News & Events Listings

On Friday, June 26, in a 5-4 ruling, the Supreme Court held inObergefell v. Hodges that the 14th amendment requires all states to license a marriage between two persons of the same sex and to recognize same-sex marriages validly performed out of state. This ruling will provide both same-sex and opposite-sex married couples with the same state and federal rights and privileges across all 50 states and the District of Columbia. 

Before the decision, same-sex married couples were able to file joint tax returns at the federal level as a result of the 2013 US Supreme Court case, US v. Windsor. The 37 states that already recognized same-sex marriage generally require same-sex married couples to use the same filing status on their state returns as on their federal return. However, most states that did not recognize same-sex marriage required couples to file individually or as head of household. Some states even required same-sex married couples that filed jointly at the federal level to prepare pro forma individual returns for their federal taxes, creating an additional burden for those couples.

It is expected that states will soon issue tax guidance on how same-sex couples can file joint returns and whether couples who were already married can file amended returns for 2014.

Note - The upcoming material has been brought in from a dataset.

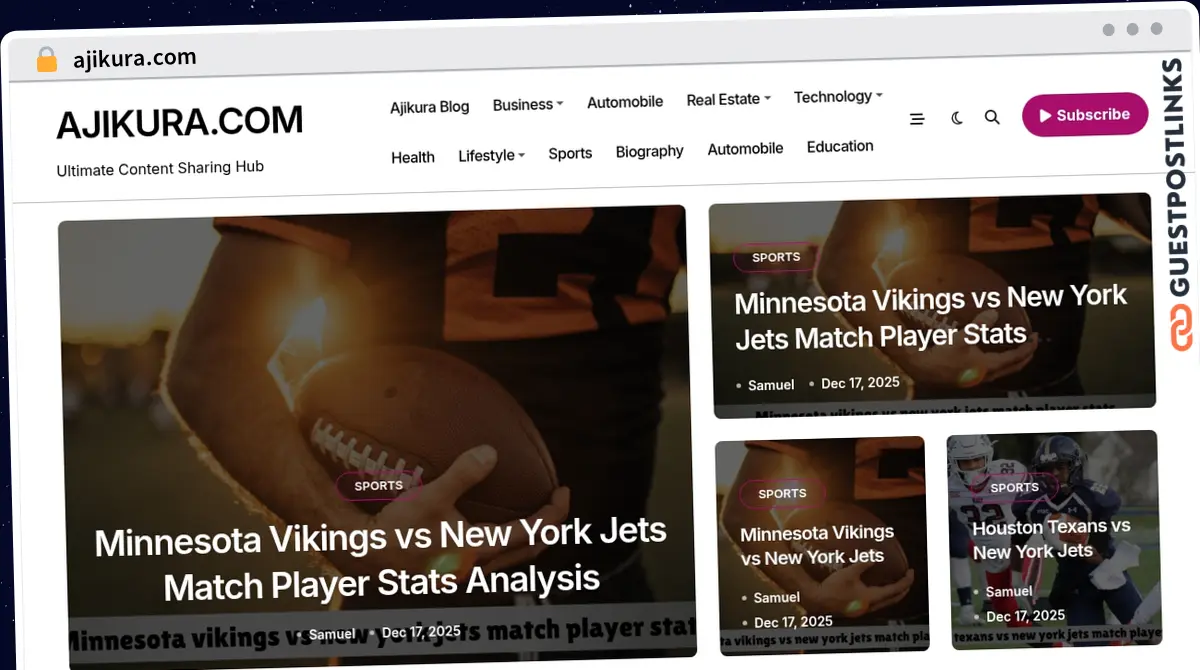Open the hamburger menu icon

click(x=917, y=119)
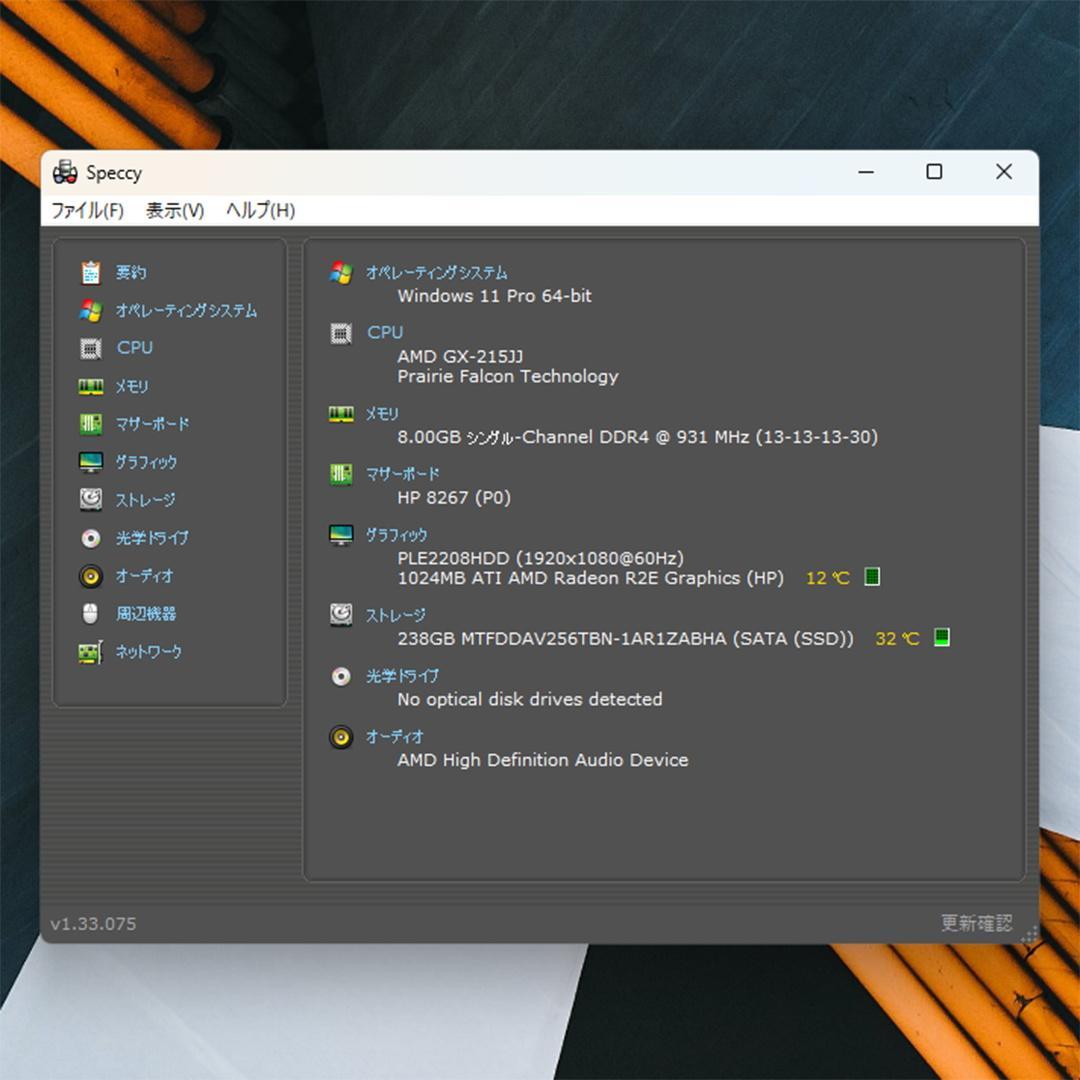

It is expected that all couples will now have the opportunity to:

Make unlimited gifts to one other without having to worry about gift tax implications;

Leave property to one another without the survivor needing to pay estate taxes;
  • Leave an IRA to the surviving spouse as a "rollover" IRA, which is treated much more favorably for tax purposes than an "inherited" IRA;
  • Qualify as a surviving spouse for purposes of determining Social Security benefits'
  • Rights to visit each other in the hospital, or act as guardian or conservator for an incompetent spouse;
  • Rights to file joint state income tax returns, thus saving money in many cases;
  • Rights to inherit property under a state's intestacy statute, or to act as executor or personal representative of a deceased spouse's estate; and importantly,
  • Enable same-sex couples to end a marriage that did not work out. Most states allow anyone to obtain a marriage license-regardless of where a couple is living. However, a couple generally cannot file for divorce in the court of any state in which they do not live.